Chicken Tempura with Sweet Chilli Sauce and Rice

RICE

  1. Use 214.5 grams of rice.
  2. If using a rice cooker, rinse the rice with water twice and fill water 1cm above the rice level.
  3. If using pre-made rice, please follow directions on the package as advised.

 

CHICKEN TEMPURA

  1. Cut chicken breast into thin chunks for a delicious crispy touch.
  2. Prepare breadcrumbs into a bowl ready for the batter.
  3. Prepare a plate by putting kitchen roll on the plate to rinse oil later.
  4. Prepare a non-stick deep frying pan or deep pot.

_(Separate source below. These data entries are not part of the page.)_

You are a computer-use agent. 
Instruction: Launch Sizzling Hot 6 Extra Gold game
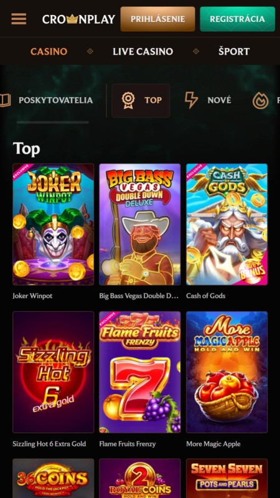pyautogui.click(x=54, y=372)
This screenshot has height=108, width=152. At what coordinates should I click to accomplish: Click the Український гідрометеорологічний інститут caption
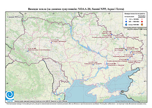point(41,101)
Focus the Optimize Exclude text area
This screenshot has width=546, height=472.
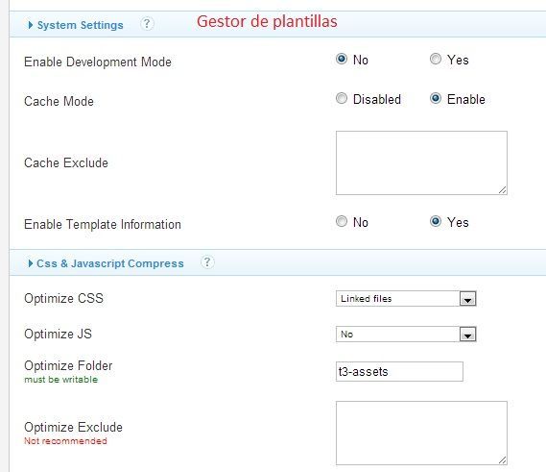click(x=421, y=433)
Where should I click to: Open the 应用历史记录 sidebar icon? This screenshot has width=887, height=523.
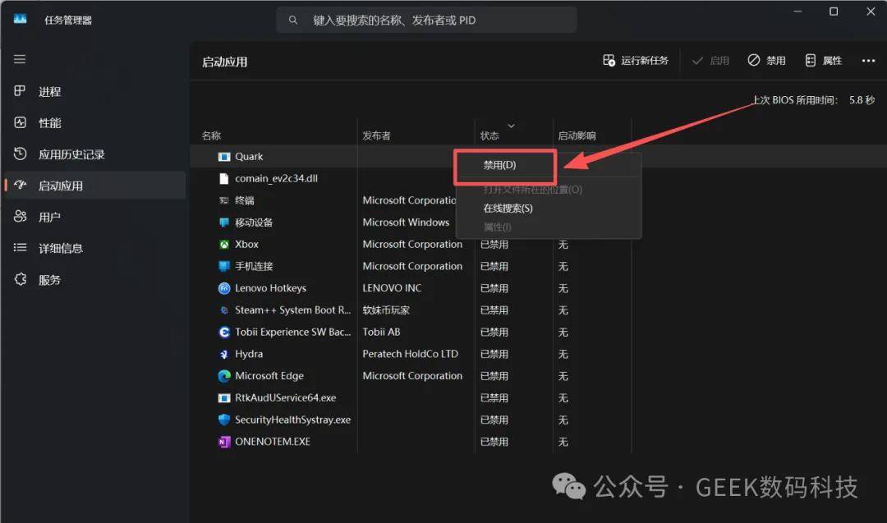pyautogui.click(x=21, y=154)
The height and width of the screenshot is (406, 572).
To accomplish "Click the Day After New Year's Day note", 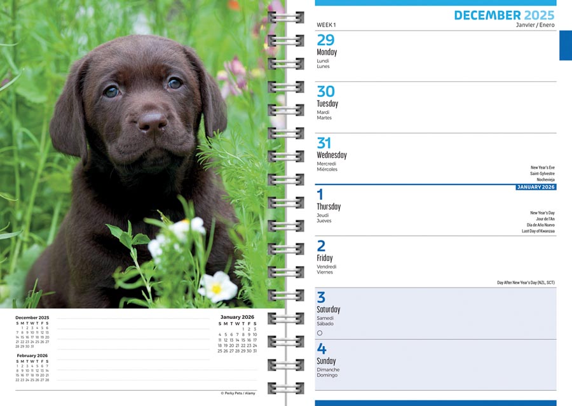I will coord(526,283).
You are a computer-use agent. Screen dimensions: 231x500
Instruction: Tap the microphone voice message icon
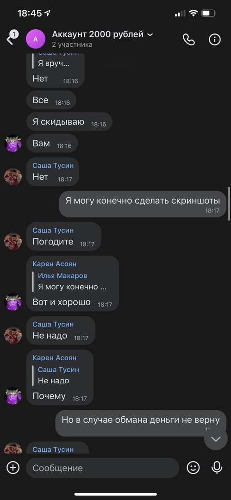pos(217,468)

Pour vegetable oil into the pot, ensure enough oil is added into the pot for deep frying.
  5. Batter thin chicken breast chunks with breadcrumbs and add to the frying pan until the frying pan is filled.
  6. Fry chicken until golden brown and use a spatula to pick up the chicken pieces onto a plate, let the oil rinse.
  7. Once cooked all chicken, prepare sweet chilli sauce into a bowl and enjoy the meal with rice.

 

Jamie Oliver’s So Easy Fish Curry

Image credit: Richard Holden BBQ

This recipe by Jamie Oliver is a favourite of our Sales & Marketing Director, Doug Greenwood.

  1. On a high heat, place one tablespoon of olive oil in a large shallow casserole pan.
  2. Cut the tomatoes in half and add them to the pan with skin side down.
  3. Blister for two minutes without moving them while you chop the white fish fillets into 4cm chunks.
  4. Stir the fish, the korma curry paste, lime pickle and coconut milk into the pan.
  5. Let it boil and simmer for about 6 minutes. Ensure that the fish doesn’t break.

Taste as you cook and make the taste perfect with sea salt and black pepper.

 

Polish Cheesecake

Mix your cottage cheese and cream with butter, preferably with a blender. Mix egg yolks and sugar into fluffy cream. Add creamed yolks, flour, baking soda, vanilla sugar, raisins, orange peel into your cottage cheese mixture. Be careful, too many raisins in your cheesecake may spoil it! Whip egg whites until stiff and then add it carefully into your cheese mixture.

Place ready mixture into a cake tin and then place in the oven and bake until golden brown. Ready cake may be covered with chocolate coating glaze and sprinkled with walnuts.